Jupiter’s Legacy Volume 1 is quite different from the comic book it is based on, choosing to expand the origin story – delving deeper into the personalities of Sheldon Sampson/the Utopian (Josh Duchamel), his elder brother Walter/Brainwave (Ben Daniels), wife Grace/Lady Liberty (Leslie Bibb) and best friend George Hutchence / Skyfox (Matt Lanter). While the origin story flashback is richer for this expansion, it seems to take the gloss of the contemporary storyline, which pales in comparison.
Thus, the modern day plot comes across like a prologue to the real story – as the true antagonist behind the scenes is revealed in the season finale, functioning as a setup for Volume 2, presumably. This is our main disappointment with the series, even though the writing is much stronger than what Millar managed in the comic book series.

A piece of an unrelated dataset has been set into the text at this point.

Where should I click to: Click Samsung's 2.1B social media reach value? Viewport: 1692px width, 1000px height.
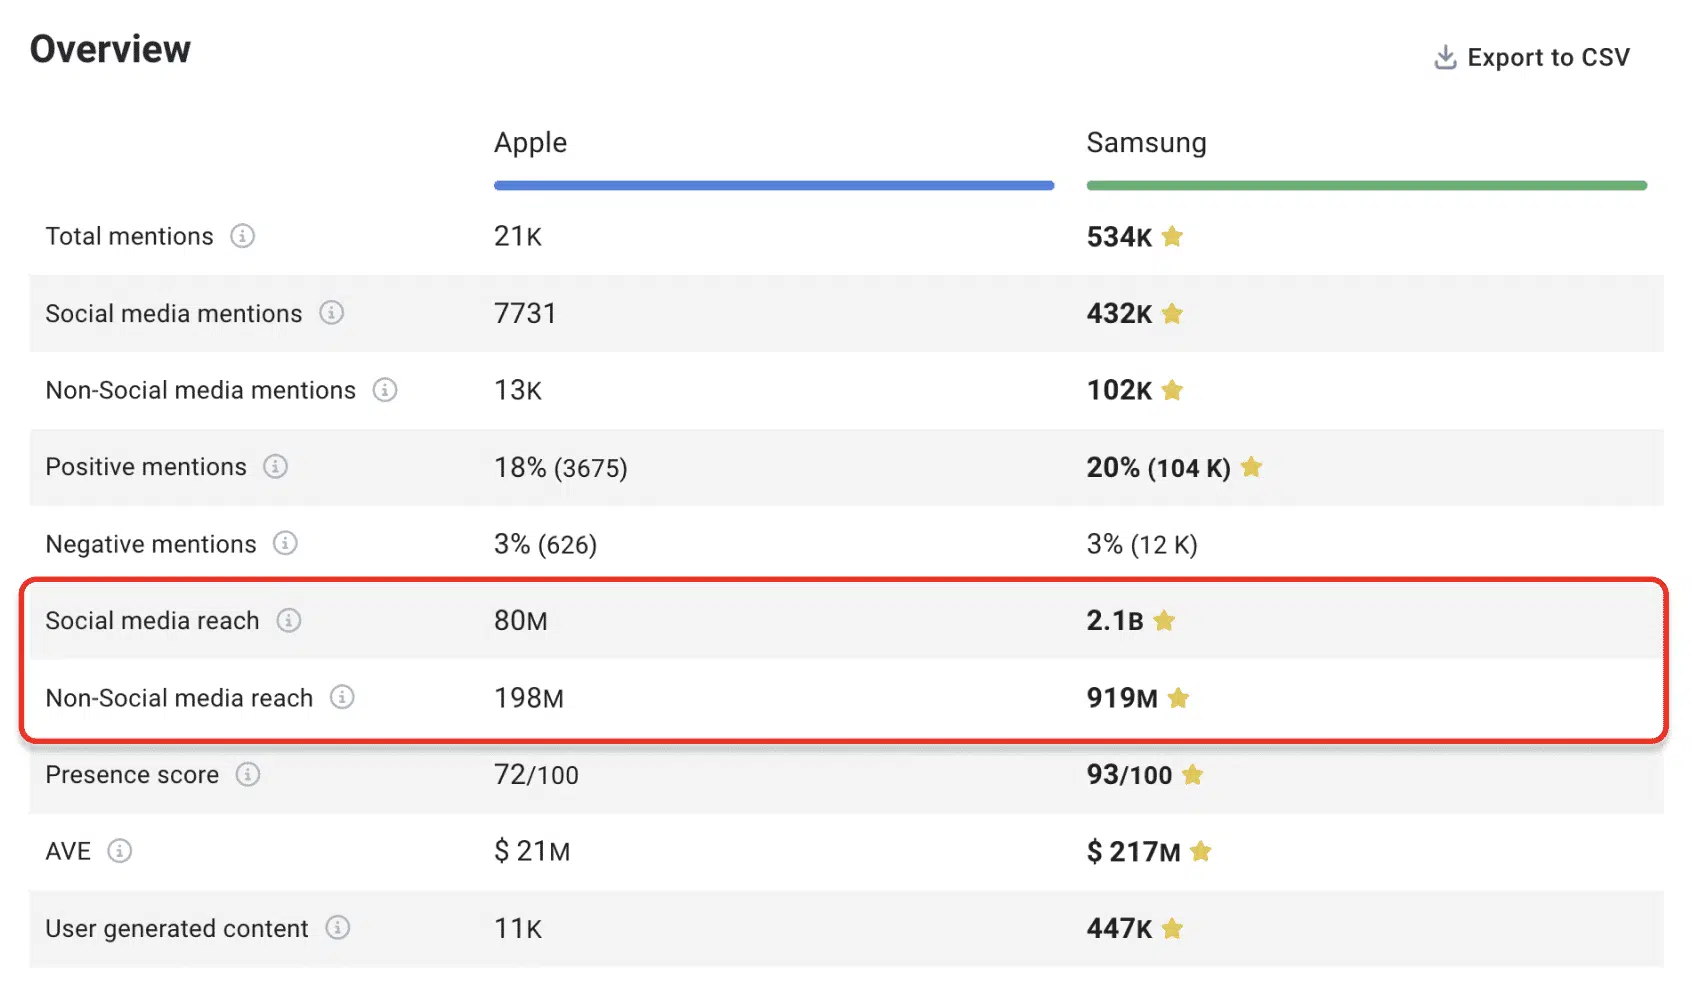point(1115,621)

While the characterisation of Brandon Sampson / The Paragon (the son of Sheldon and Grace, played by Andrew Horton) differs wildly from the comic books, rebellious daughter Chloe (Elena Kampouris) is quite faithful to the comic book character. However, both were under-developed somewhat in Volume 1 and in the case of Brandon, his conflict with his father is only really hinted at and left simmering by the end of the season.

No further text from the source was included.